Tactics in Spiderweb games are not extremely complex, but they do make a difference. Everybody has tried a tough fight a few times, trying to find the best way to do it. If there is a best way, it's probably obvious in hindsight, so then afterwards we don't think there was any serious tactics involved. But the fact that we regularly take several stabs at Spiderweb battles seems to say that in fact the games have non-trivial tactics.

Strategy is always limited in CRPGs, since at best they have only tactical AIs. At the strategic level they are all purely passive. In a sense they even have negative strategy, since the games are rigged to be beaten, instead of being designed to thwart the player. On the other hand passivity also eliminates most of the value of strategy on the part of the player. You can't cut an enemy's communications and supply lines, or take out its command center, because none of these really exists. Usually the only way your actions in any one area affect anything in another area is that your characters take stuff (like new equipment or spells) from the first area and bring it to the second.
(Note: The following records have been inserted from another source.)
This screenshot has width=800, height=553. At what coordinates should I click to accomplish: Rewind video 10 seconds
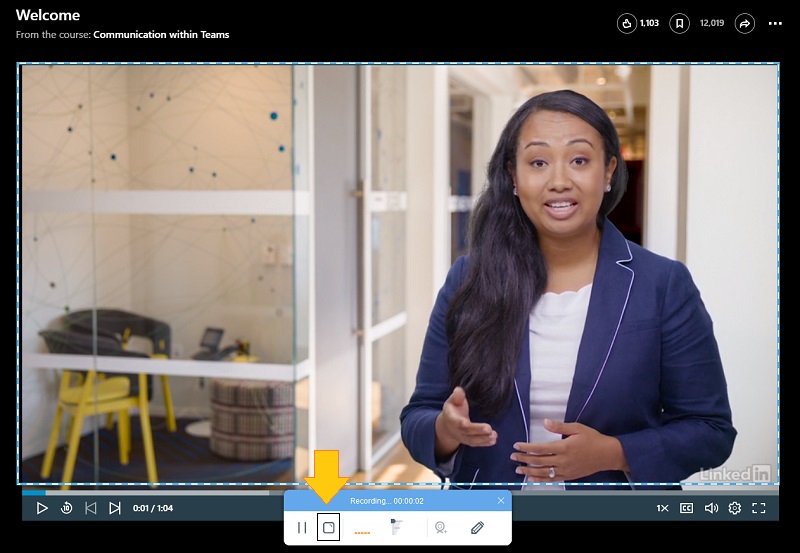pyautogui.click(x=66, y=508)
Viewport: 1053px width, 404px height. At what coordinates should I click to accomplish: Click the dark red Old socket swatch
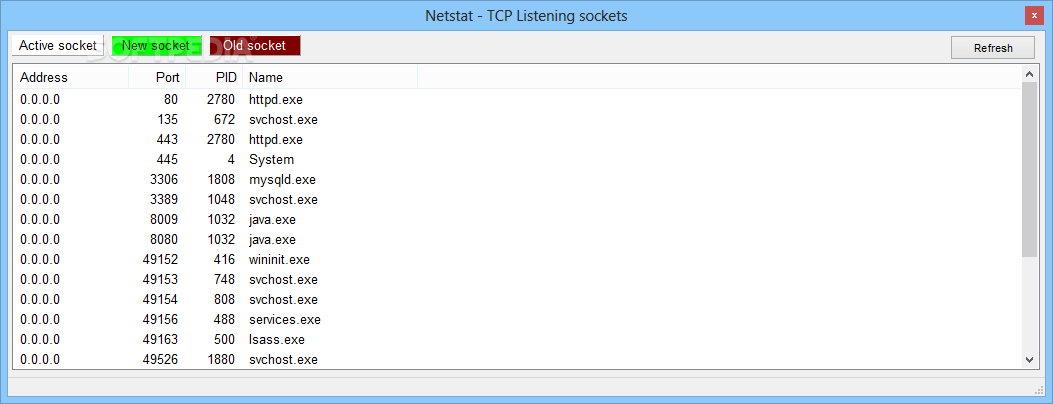pyautogui.click(x=255, y=46)
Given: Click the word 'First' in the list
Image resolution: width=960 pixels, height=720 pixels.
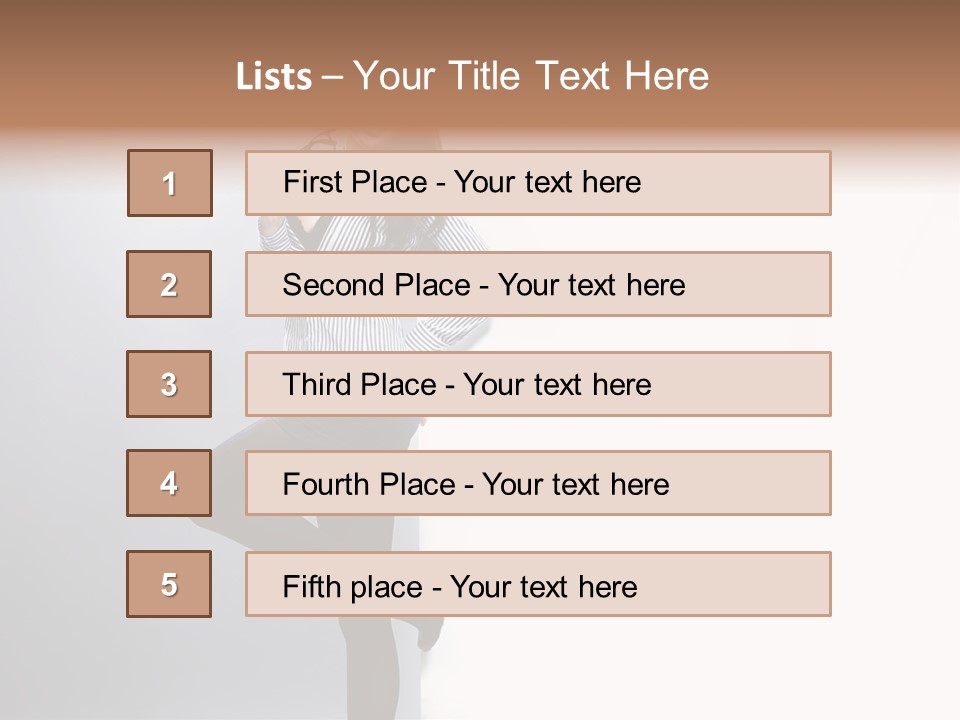Looking at the screenshot, I should click(313, 182).
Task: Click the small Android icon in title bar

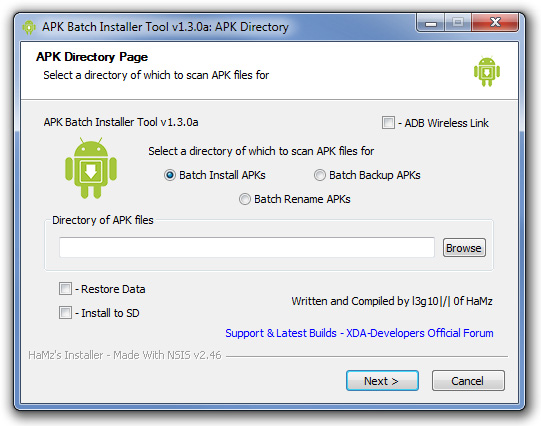Action: 29,27
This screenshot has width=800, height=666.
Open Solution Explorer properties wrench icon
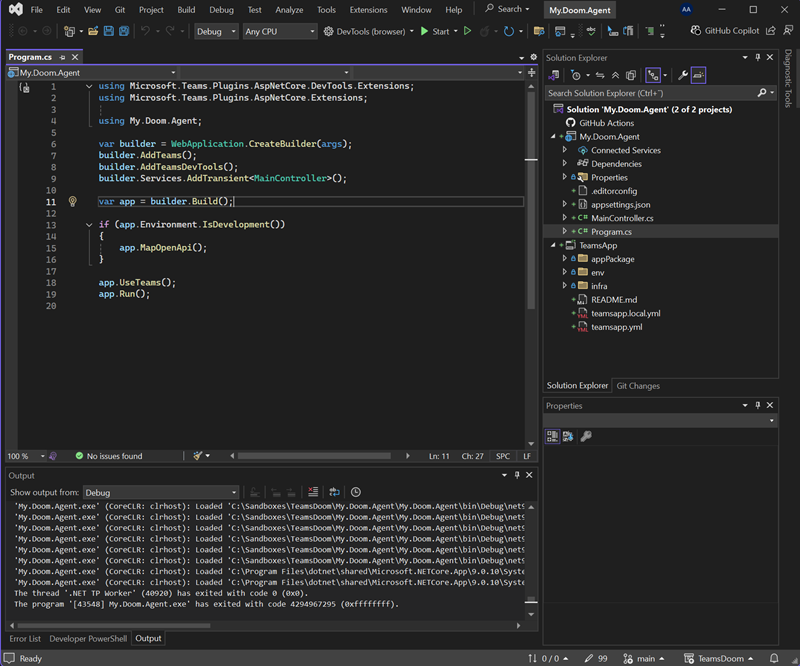(x=682, y=75)
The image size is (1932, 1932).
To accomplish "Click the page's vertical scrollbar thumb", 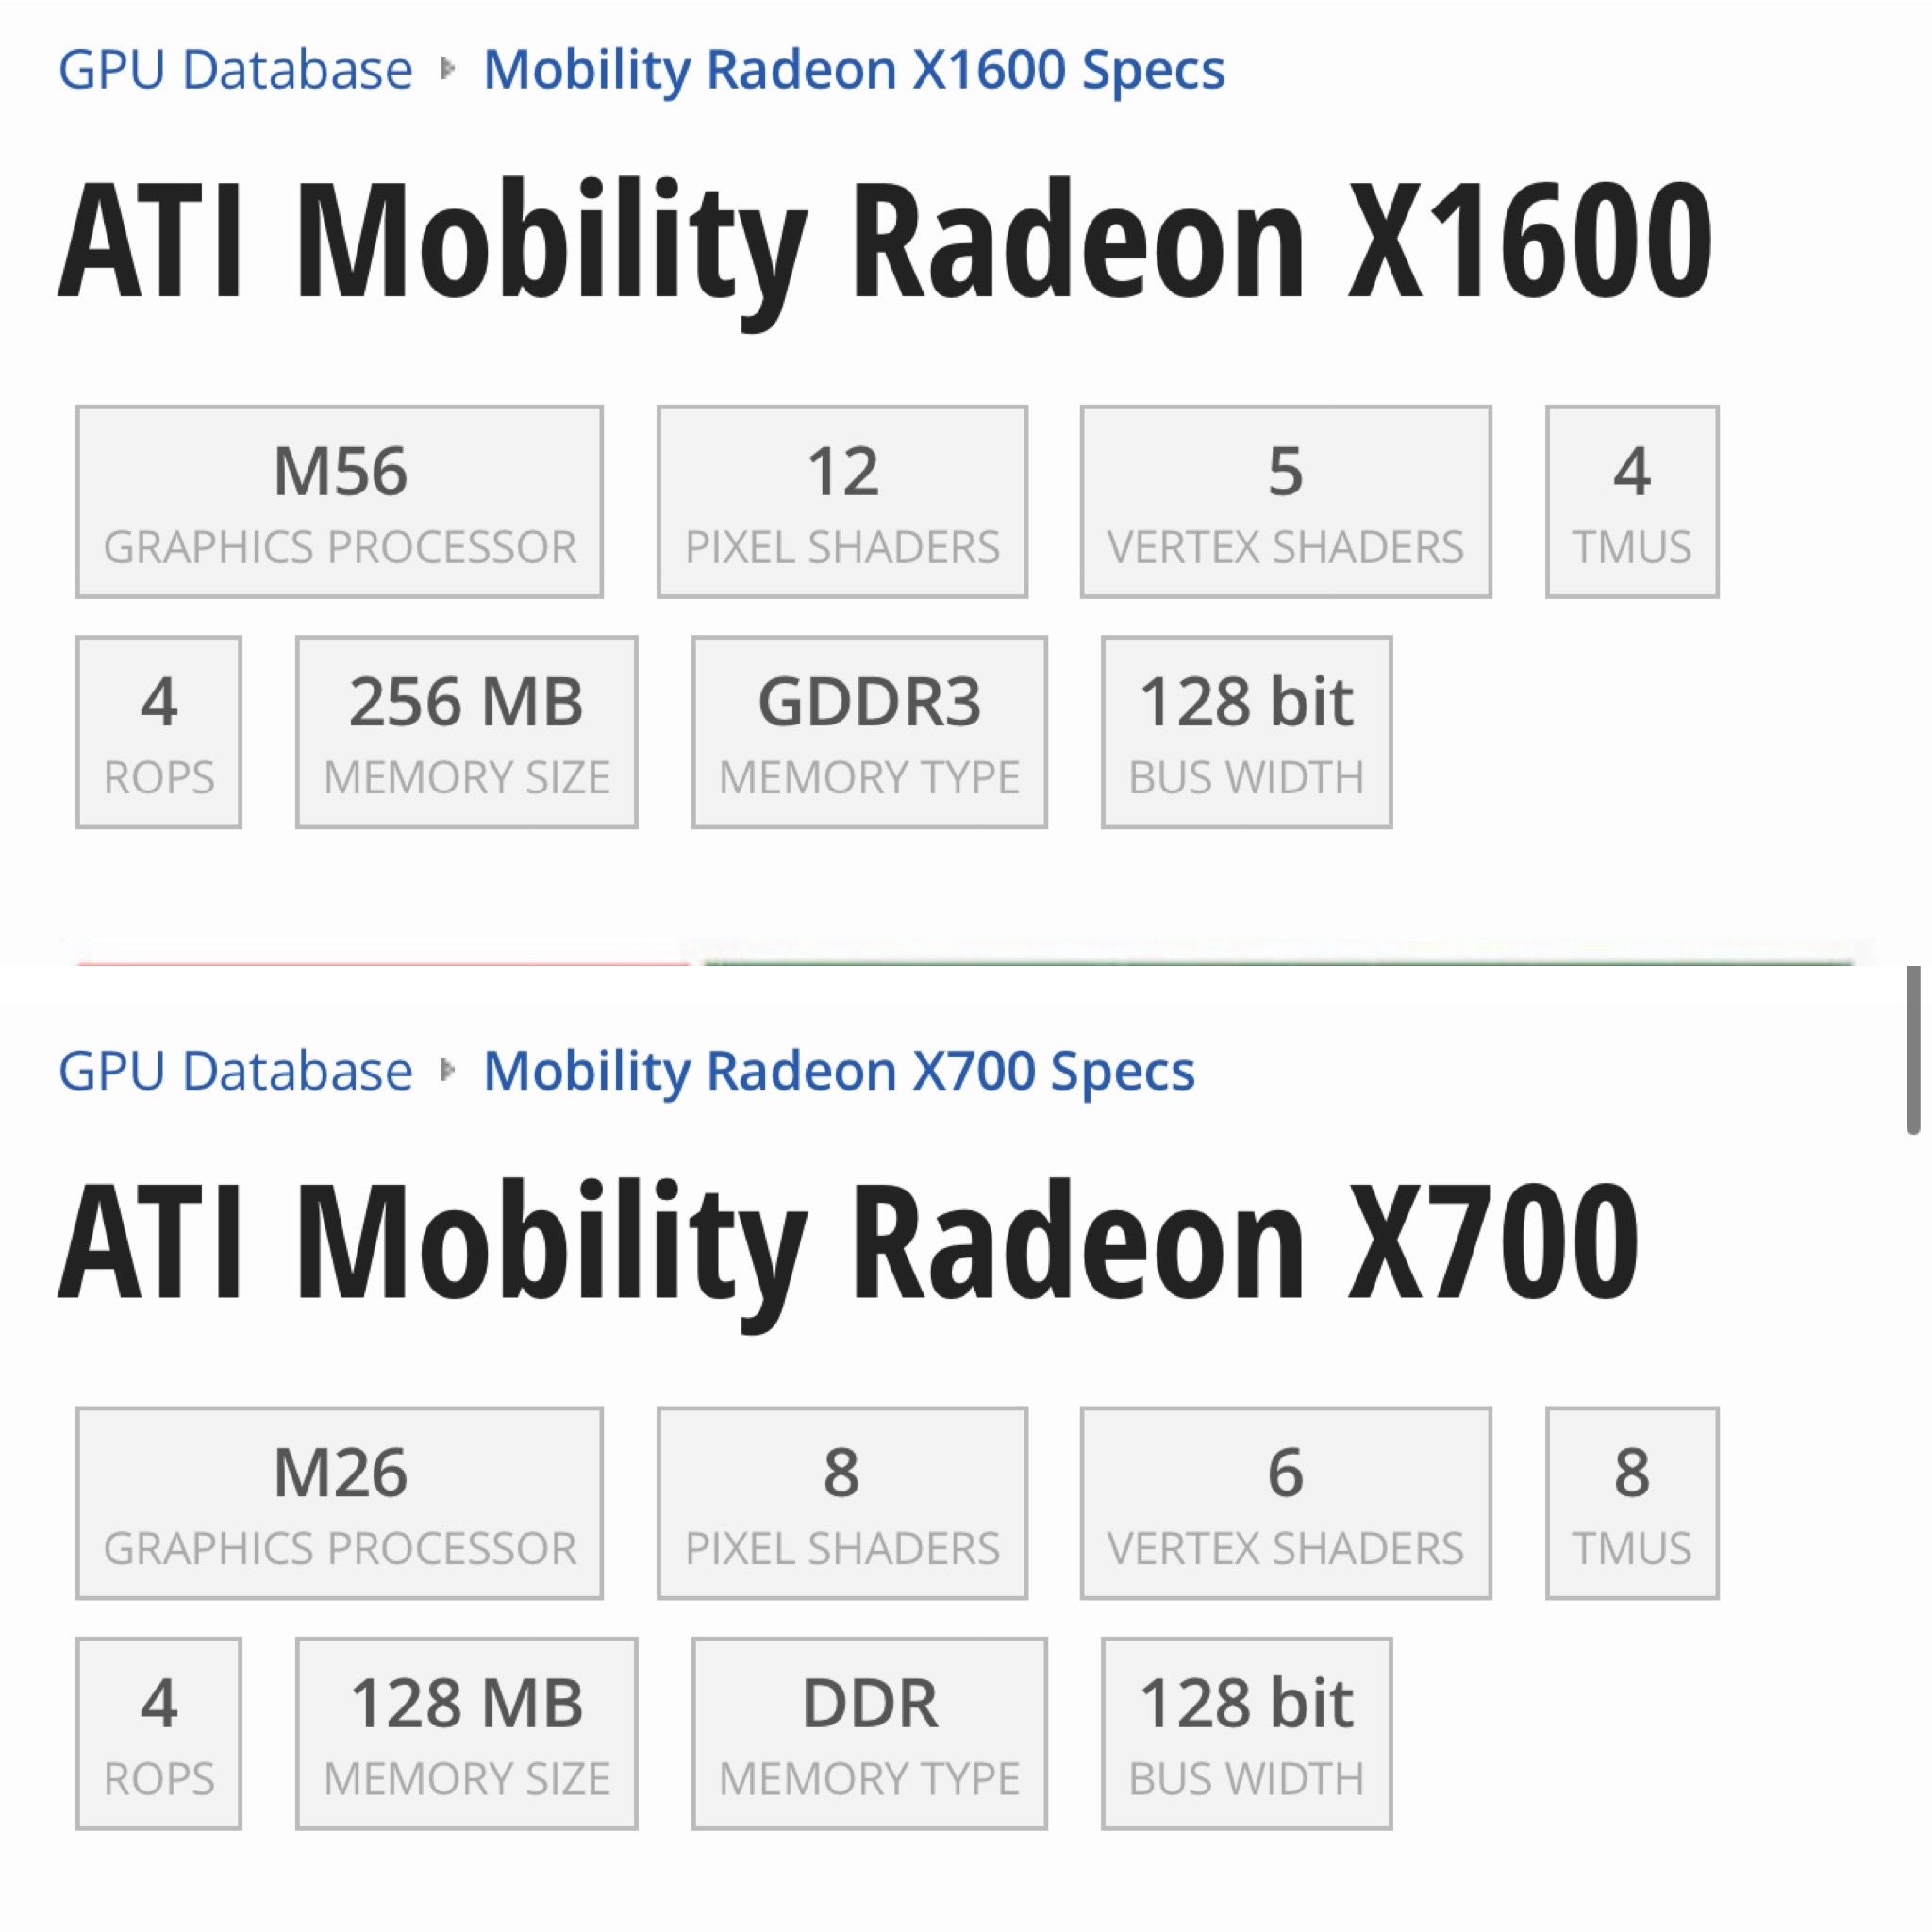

So there's a bit of strategy in less linear games, deciding what order to do things in, in order to build up your party most efficiently. Spiderweb games do have that element, or there wouldn't be so much demand for the FAQs.

It would be very interesting, though, to see just how responsive a world could be made, with tons of Stuff-Done-Flags. In principle I think a lot could be done in this direction. The question is whether you really make the game more fun by doing so, given the opportunity costs involved. Time spent working out how the game will react differently to different player decisions is time that can't be spent making a single game track longer or more interesting. Back when I was a DM, I tried to encourage my D&D players to think up creative strategies, and tell me about them before I started work designing stuff. Once I started writing dungeon, though, I used every trick I could to surreptitiously eliminate player strategic options; because every time they had a major meaningful choice, it meant that I had to do twice as much work for the same amount of actual gameplay.

Perhaps in the end RPGs are only games at the tactical level. Strategically, they are stories.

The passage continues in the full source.